● DIRECTIONS: Collect every line of the data below that contains the string "with", treating uppercase and lowercase letters as distinct.

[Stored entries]
──────

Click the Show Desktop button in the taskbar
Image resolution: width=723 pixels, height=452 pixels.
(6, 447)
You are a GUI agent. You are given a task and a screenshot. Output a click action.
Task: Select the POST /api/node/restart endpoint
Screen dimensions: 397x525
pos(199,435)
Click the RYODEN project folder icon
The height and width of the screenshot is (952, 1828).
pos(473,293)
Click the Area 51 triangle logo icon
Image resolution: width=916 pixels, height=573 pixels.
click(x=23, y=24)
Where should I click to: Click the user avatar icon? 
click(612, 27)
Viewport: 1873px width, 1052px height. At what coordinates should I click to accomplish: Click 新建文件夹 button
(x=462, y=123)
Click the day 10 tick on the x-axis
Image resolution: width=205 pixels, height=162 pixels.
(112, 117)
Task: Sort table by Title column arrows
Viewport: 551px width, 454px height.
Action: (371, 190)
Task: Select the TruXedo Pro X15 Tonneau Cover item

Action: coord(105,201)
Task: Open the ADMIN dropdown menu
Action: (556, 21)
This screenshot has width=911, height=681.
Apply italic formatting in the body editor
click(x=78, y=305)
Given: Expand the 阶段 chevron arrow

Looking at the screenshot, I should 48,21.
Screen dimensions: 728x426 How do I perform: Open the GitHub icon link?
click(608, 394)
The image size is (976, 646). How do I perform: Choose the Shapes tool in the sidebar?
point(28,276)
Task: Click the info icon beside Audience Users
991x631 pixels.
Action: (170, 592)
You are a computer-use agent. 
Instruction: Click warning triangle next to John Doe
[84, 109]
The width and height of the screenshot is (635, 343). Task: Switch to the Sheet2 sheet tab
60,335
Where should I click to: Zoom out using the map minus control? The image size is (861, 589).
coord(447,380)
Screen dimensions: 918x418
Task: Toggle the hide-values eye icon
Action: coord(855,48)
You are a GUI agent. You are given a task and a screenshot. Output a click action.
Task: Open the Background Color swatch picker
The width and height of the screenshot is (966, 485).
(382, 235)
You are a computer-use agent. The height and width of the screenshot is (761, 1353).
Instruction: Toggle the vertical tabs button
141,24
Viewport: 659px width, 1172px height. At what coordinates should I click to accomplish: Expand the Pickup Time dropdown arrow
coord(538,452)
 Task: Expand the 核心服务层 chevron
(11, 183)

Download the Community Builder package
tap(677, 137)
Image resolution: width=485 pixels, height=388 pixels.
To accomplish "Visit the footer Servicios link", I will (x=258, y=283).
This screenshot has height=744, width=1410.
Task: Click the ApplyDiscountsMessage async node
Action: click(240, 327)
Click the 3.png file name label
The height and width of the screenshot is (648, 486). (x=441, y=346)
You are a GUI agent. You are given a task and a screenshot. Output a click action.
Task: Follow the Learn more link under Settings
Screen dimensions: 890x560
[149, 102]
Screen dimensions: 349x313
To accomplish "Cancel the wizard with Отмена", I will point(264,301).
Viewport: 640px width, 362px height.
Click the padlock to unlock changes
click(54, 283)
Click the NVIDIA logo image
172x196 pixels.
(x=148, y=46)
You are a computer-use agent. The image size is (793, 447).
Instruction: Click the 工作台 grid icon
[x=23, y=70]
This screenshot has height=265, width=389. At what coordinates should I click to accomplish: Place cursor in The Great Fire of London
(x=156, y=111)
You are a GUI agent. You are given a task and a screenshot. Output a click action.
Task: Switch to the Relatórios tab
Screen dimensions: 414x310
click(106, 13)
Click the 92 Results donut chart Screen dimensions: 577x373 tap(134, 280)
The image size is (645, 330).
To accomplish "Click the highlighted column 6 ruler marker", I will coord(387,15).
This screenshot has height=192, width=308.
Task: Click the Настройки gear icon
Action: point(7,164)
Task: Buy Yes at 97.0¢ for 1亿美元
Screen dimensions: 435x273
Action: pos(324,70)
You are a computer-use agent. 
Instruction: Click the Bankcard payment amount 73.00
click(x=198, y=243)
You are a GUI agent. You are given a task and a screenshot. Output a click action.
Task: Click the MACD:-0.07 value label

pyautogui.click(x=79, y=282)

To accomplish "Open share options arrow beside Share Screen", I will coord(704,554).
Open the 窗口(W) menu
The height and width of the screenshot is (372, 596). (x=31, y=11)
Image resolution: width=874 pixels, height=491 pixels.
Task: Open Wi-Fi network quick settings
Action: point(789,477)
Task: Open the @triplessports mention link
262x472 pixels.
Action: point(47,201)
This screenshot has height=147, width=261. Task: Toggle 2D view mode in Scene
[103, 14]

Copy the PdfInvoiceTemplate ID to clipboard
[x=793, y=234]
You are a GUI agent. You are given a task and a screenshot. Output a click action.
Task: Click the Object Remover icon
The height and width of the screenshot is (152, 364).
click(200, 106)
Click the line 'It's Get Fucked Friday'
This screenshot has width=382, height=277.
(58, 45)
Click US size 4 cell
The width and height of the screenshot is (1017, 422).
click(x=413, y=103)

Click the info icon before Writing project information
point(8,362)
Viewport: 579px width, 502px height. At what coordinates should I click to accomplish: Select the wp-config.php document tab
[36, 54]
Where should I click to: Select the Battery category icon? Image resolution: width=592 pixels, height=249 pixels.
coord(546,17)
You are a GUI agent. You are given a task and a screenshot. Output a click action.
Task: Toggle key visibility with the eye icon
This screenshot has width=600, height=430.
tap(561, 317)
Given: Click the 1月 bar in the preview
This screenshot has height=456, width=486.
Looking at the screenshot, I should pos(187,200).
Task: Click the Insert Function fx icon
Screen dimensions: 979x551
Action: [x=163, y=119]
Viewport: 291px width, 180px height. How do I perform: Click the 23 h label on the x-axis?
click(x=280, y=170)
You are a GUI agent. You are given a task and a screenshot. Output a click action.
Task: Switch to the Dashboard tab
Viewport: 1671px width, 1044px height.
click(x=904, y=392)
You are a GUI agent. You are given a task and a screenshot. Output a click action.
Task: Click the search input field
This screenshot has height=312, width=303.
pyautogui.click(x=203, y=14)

──────

● WRITTEN ANSWER:
To accomplish "Cancel the wizard with Отмена", I will point(264,301).
Task: Toggle key visibility with the eye icon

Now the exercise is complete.